## Provided records
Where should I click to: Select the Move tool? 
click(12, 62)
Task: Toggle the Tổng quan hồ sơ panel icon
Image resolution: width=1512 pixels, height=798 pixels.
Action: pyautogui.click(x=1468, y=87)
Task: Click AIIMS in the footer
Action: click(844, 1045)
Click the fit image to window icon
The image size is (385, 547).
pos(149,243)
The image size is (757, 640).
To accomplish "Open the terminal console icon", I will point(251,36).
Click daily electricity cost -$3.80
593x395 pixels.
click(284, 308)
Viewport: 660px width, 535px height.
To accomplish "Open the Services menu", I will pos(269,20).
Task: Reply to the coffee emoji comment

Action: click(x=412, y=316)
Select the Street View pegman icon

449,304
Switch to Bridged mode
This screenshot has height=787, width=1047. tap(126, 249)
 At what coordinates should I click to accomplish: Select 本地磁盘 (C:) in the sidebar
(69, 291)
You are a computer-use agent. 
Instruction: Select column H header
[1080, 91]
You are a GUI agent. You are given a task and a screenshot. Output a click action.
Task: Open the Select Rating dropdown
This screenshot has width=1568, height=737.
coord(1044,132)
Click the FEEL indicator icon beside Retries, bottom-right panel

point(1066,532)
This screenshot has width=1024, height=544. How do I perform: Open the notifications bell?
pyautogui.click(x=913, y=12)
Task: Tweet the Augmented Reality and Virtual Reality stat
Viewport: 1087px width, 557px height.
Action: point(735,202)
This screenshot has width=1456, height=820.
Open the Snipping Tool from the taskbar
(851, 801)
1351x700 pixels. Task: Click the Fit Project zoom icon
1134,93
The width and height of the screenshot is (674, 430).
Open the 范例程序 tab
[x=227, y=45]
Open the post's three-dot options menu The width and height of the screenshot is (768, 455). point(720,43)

## The exercise
Please swap "Move tool" for "Selection tool" in the rows from the first line through the line with "pos(149,243)", and write out those lines again with everything else left as it is.

## Full response
Where should I click to: Select the Selection tool? 
click(12, 62)
Task: Toggle the Tổng quan hồ sơ panel icon
Image resolution: width=1512 pixels, height=798 pixels.
Action: pyautogui.click(x=1468, y=87)
Task: Click AIIMS in the footer
Action: click(844, 1045)
Click the fit image to window icon
The image size is (385, 547).
pos(149,243)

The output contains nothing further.